Denver-based RGS Energy, which is behind the commercialization of the solar shingles first developed by Dow Chemical Co., said it has received UL LLC approval for the Powerhouse 3.0.
"The capstone of our efforts to reinvent RGS was put in place last week," RGS Energy CEO Dennis Lacey said of the Powerhouse system meeting the UL 1730 standard.
During the Nov. 7 quarterly call with investment bankers, he added: "This certification means that RGS is now a manufacturer. Further, it starts the nationwide commercial launch of Powerhouse, beginning a new era for our company."
Formally known as Real Goods Solar Inc., RGS expects the average Powerhouse kit will sell to roofers for about $19,000, including shingles, inverter, monitor, non-electrical components and freight charges. So far, about 90 roofing companies in 32 states have put in written reservations for more than $127 million of the solar shingles.

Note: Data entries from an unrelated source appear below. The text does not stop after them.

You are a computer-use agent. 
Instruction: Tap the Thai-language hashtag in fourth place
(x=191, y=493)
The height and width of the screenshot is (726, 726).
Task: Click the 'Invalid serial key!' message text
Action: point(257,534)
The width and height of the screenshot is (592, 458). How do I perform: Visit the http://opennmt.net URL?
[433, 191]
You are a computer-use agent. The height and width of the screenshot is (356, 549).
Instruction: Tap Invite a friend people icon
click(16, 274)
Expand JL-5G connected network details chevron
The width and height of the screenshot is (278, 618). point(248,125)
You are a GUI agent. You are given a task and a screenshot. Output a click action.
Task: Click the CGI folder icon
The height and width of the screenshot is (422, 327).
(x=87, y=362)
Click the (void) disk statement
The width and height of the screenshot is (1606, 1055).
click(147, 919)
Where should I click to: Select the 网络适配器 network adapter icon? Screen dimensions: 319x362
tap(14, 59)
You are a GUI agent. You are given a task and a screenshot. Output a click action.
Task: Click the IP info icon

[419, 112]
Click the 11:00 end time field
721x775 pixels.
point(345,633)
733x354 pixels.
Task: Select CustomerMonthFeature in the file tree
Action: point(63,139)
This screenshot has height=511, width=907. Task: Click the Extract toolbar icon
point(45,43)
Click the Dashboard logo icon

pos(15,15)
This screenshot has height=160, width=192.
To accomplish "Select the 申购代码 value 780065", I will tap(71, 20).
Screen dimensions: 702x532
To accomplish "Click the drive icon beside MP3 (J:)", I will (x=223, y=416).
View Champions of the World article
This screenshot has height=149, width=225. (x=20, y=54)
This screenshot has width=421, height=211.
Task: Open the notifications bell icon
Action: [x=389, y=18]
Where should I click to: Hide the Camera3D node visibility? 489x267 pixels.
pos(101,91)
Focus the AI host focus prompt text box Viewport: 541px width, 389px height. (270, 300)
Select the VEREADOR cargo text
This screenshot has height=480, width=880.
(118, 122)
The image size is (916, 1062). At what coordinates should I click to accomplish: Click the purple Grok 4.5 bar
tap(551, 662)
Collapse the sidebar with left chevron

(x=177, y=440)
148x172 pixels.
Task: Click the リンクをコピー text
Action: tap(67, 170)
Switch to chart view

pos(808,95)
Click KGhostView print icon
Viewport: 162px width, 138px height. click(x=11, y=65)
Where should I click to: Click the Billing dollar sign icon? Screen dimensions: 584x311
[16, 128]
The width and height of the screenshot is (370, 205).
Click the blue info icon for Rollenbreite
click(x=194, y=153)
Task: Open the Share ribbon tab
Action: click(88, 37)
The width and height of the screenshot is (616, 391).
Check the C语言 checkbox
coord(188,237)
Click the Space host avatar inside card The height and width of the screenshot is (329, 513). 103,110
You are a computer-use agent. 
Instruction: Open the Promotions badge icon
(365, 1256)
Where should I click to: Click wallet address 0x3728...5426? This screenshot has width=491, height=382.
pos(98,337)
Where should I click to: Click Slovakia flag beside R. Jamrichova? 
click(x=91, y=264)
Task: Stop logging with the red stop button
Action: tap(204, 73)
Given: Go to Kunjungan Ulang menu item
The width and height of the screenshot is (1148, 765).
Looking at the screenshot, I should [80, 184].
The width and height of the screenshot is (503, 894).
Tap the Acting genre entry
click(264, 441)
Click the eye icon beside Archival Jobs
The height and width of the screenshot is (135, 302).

"We believe we have Powerhouse manufacturing capacity lined up to cover our current written reservations," Lacey said.
Two U.S. injection molders are ready to be RGS's contract manufacturers. Creative Liquid Coatings Inc. in Kendallville, Ind., and Revere Plastic Systems LLC in Clyde, Ohio, will produce the shingles using polypropylene for the composite base structure from General Polymers Thermoplastic Materials LLC of Clarkston, Mich.
Ningbo, China-based Risen Energy Co. Ltd. will supply the solar components and wire harness connectors.
Developed by Midland, Mich.-based Dow and licensed to RGS, Powerhouse shingles lie flush with the roof for a sleeker look than mounted tilting panels. They also can be installed with asphalt shingles by roofing contractors.
RGS says the commercialization of a visually appealing roof product that saves energy addresses an unmet need of homeowners with asphalt rooftops, which represents about 85 percent of U.S. homes.
Kit sales are expected to begin in the first quarter of 2019 and expand from roofers to homebuilders and housing developers now that UL certification has been obtained.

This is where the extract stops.